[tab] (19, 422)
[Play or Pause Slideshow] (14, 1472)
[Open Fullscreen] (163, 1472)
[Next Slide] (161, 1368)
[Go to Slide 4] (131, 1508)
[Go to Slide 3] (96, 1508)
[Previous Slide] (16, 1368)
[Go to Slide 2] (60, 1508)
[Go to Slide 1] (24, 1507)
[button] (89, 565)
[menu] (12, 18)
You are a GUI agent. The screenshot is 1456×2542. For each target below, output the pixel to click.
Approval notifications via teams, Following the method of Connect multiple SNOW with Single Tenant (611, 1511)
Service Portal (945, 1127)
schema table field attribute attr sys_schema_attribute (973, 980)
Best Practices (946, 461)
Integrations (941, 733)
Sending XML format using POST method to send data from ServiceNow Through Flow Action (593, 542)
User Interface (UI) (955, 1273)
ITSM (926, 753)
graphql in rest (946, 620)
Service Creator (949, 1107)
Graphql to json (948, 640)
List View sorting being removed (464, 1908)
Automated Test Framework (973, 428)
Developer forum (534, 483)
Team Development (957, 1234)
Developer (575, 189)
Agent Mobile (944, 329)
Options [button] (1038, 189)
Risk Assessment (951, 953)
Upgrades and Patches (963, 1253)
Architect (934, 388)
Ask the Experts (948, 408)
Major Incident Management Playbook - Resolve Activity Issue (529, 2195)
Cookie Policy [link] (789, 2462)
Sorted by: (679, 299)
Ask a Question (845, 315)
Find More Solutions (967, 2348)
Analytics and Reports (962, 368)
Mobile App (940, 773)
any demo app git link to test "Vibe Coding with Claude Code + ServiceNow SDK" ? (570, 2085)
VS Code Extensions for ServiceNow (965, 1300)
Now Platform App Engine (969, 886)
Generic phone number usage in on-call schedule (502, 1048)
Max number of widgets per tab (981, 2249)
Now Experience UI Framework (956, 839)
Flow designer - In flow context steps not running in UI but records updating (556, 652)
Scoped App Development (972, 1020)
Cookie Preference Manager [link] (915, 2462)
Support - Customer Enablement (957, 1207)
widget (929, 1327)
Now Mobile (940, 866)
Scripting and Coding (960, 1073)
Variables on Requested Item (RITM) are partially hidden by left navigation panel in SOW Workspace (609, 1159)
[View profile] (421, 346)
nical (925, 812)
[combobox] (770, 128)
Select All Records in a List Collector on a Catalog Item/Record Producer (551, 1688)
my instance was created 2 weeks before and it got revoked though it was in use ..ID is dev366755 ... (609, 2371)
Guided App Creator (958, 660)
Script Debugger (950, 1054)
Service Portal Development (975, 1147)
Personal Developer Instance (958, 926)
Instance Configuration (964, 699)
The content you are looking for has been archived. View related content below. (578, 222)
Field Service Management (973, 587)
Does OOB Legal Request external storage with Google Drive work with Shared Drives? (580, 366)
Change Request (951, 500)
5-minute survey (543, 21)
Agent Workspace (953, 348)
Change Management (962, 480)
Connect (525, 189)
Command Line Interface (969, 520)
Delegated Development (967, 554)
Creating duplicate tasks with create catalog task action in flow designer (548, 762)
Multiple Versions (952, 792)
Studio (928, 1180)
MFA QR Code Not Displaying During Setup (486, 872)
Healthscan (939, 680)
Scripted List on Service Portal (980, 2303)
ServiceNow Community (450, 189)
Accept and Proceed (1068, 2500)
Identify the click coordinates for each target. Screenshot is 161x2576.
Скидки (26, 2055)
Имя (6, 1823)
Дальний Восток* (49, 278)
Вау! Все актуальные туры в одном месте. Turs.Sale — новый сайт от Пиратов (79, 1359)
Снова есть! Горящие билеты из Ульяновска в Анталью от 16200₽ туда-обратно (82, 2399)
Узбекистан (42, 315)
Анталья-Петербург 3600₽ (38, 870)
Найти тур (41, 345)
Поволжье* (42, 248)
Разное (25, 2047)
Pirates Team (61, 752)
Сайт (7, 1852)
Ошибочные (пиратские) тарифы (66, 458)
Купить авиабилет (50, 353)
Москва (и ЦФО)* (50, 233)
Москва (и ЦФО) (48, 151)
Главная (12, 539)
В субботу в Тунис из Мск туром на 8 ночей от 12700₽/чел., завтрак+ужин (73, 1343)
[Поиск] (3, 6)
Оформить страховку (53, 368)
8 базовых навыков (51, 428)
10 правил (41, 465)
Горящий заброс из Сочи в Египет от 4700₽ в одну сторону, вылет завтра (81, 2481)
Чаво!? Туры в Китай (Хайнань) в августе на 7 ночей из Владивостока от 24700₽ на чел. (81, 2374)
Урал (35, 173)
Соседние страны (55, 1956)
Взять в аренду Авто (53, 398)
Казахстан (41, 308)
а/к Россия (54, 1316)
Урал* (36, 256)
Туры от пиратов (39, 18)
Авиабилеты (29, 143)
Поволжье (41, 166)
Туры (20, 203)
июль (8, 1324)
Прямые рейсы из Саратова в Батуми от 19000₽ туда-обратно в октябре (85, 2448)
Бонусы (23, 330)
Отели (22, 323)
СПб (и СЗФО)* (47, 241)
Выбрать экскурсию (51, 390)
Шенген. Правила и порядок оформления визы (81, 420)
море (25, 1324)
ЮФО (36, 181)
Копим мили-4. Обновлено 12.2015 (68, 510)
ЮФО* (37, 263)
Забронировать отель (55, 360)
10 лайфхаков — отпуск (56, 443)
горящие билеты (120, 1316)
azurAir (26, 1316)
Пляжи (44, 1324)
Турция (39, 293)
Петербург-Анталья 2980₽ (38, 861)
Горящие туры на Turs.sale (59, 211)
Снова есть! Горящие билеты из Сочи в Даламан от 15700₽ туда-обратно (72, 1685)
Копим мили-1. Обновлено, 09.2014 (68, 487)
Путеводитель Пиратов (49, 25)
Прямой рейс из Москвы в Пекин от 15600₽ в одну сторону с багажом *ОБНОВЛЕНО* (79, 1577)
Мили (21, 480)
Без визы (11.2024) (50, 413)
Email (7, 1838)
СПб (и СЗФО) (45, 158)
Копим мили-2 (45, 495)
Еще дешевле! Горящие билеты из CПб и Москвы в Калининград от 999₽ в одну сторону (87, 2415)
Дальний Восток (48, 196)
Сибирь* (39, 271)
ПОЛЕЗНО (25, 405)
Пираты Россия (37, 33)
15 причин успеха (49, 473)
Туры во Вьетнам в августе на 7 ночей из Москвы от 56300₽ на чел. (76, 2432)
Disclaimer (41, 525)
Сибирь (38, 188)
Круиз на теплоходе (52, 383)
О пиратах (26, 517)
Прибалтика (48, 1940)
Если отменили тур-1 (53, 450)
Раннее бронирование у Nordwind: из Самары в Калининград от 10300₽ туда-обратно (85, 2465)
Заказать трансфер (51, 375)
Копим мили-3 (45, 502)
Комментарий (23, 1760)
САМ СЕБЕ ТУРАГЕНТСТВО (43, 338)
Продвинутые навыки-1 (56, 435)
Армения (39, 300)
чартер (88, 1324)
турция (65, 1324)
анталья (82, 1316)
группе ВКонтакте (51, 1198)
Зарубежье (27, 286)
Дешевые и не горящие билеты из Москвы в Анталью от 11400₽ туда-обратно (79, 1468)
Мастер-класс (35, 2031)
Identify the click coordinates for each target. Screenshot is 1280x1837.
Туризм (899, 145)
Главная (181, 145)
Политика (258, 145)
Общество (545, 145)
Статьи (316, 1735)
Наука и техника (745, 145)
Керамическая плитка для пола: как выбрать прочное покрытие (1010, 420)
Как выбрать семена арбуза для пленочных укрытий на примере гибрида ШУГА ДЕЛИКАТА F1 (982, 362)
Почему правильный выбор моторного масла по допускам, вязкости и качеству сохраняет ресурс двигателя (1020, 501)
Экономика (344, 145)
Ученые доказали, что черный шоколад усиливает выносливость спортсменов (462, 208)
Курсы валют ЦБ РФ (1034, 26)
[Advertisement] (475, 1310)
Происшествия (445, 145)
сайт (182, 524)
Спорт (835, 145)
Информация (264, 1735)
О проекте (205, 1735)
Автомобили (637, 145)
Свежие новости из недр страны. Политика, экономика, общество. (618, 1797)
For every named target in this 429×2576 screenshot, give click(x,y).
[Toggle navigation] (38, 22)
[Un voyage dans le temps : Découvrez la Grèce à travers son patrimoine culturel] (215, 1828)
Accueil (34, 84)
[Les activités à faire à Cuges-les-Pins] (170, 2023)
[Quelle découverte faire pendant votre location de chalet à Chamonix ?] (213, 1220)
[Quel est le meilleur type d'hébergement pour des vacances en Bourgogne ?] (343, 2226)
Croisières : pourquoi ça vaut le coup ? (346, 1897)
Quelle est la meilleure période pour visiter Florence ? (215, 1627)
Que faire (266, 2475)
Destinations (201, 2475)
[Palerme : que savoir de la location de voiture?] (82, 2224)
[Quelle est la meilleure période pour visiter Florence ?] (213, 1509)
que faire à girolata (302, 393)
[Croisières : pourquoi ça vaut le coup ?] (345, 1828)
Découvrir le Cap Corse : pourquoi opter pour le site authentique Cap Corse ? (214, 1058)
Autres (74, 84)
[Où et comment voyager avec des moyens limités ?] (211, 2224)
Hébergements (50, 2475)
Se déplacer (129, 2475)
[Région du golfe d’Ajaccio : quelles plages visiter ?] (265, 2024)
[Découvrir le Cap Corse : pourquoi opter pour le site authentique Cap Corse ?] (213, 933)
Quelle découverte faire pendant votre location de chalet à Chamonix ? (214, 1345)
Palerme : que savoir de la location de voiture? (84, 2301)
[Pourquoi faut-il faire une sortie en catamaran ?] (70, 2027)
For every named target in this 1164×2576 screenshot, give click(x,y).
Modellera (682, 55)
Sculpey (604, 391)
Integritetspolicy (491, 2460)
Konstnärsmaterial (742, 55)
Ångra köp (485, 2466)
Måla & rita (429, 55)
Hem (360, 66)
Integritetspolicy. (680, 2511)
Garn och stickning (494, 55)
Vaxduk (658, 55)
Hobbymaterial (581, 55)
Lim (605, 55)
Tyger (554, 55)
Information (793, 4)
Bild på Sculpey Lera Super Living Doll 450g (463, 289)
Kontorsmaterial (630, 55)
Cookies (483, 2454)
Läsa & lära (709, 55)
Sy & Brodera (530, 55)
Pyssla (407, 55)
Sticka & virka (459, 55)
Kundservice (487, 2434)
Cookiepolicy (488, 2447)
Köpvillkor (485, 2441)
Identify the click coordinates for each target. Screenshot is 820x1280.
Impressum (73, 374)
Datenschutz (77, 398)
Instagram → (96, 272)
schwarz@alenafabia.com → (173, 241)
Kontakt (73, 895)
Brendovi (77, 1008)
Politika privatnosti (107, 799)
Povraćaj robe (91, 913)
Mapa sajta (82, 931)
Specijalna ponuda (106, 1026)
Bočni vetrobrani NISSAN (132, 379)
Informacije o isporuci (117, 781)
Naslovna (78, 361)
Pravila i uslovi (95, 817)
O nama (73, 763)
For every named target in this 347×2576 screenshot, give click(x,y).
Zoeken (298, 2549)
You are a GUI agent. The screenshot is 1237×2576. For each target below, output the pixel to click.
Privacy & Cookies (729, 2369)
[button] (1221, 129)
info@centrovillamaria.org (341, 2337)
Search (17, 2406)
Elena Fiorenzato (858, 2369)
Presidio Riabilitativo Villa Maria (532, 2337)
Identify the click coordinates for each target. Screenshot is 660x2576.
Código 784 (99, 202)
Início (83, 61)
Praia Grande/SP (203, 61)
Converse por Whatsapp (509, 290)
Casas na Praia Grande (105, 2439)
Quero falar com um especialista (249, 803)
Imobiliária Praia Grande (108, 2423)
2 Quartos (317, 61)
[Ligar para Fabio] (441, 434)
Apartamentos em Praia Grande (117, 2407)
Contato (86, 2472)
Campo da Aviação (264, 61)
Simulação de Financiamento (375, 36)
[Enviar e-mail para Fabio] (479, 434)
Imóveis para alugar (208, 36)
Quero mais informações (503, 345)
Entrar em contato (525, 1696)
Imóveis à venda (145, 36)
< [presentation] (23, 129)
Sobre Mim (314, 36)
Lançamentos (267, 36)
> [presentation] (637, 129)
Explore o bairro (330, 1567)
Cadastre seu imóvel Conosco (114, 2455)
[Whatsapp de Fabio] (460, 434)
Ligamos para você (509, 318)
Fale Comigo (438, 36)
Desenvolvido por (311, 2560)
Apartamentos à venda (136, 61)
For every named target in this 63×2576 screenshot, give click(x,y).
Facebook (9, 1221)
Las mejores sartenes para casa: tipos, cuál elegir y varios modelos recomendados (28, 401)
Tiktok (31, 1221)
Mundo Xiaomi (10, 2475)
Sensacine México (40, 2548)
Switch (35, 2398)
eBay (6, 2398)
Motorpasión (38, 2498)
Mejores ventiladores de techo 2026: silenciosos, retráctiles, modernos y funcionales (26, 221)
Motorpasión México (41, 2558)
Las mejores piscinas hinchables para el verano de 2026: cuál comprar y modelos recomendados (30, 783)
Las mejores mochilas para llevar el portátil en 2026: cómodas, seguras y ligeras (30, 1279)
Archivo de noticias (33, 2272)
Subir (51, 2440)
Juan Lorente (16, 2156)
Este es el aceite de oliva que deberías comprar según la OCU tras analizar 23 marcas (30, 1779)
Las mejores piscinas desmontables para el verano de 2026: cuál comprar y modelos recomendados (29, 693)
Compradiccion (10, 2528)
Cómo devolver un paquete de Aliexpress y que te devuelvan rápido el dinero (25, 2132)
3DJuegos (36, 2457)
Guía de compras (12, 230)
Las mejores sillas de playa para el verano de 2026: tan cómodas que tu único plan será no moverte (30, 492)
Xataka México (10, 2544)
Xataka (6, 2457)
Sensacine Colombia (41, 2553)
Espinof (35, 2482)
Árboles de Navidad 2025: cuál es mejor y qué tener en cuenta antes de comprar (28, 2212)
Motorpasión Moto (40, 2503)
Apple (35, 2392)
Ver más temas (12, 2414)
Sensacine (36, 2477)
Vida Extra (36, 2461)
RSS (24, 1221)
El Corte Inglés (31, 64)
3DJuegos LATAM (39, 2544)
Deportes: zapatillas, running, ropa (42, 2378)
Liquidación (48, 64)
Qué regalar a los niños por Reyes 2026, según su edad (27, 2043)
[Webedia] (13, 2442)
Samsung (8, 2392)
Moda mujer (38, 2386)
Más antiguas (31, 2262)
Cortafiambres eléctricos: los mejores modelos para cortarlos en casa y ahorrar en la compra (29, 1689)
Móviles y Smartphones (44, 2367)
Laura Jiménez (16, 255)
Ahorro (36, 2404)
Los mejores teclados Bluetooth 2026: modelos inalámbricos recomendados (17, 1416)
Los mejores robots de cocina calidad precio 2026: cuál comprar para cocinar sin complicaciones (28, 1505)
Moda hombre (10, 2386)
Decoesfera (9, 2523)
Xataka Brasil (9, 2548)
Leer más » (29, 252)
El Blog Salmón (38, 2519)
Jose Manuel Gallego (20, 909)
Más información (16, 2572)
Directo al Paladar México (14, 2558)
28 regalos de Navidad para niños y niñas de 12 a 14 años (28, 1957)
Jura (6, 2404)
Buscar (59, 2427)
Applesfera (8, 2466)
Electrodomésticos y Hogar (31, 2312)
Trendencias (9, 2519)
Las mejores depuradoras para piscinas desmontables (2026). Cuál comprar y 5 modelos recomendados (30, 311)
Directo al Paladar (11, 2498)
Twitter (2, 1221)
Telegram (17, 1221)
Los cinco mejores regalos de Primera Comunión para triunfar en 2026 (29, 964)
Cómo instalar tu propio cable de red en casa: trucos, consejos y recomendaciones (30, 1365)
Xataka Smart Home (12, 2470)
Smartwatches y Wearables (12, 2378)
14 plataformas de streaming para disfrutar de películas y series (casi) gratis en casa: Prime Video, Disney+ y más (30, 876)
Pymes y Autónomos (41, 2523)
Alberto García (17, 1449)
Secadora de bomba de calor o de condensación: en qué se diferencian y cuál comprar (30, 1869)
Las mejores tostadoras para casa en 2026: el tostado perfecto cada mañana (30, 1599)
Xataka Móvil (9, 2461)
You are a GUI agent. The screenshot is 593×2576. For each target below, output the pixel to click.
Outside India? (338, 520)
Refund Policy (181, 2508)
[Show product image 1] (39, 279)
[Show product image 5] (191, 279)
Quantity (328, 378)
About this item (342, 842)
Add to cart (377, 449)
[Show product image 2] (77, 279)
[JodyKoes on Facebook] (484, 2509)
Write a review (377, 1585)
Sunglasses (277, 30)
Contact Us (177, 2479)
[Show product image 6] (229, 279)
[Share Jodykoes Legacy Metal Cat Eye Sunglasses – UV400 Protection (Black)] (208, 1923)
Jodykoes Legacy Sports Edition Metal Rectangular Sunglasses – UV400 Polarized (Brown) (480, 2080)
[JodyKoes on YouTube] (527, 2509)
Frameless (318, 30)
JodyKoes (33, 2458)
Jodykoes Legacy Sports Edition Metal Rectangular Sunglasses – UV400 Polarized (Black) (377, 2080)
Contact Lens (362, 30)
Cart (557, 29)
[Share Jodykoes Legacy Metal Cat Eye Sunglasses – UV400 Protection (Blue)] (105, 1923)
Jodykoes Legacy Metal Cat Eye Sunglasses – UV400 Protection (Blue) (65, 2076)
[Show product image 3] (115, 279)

□ □ □ □ □ □ □

REQUIREMENT ▸ Only the lines above from the line containing "Cookie Preference Manager [link] (915, 2462)" through the line containing "Instance Configuration (964, 699)" should be retyped, exactly and with both ends included.

COMPLETED TASK ▸
Cookie Preference Manager [link] (915, 2462)
Support - Customer Enablement (957, 1207)
widget (929, 1327)
Now Mobile (940, 866)
Scripting and Coding (960, 1073)
Variables on Requested Item (RITM) are partially hidden by left navigation panel in SOW Workspace (609, 1159)
[View profile] (421, 346)
nical (925, 812)
[combobox] (770, 128)
Select All Records in a List Collector on a Catalog Item/Record Producer (551, 1688)
my instance was created 2 weeks before and it got revoked though it was in use ..ID is dev366755 ... (609, 2371)
Guided App Creator (958, 660)
Script Debugger (950, 1054)
Service Portal Development (975, 1147)
Personal Developer Instance (958, 926)
Instance Configuration (964, 699)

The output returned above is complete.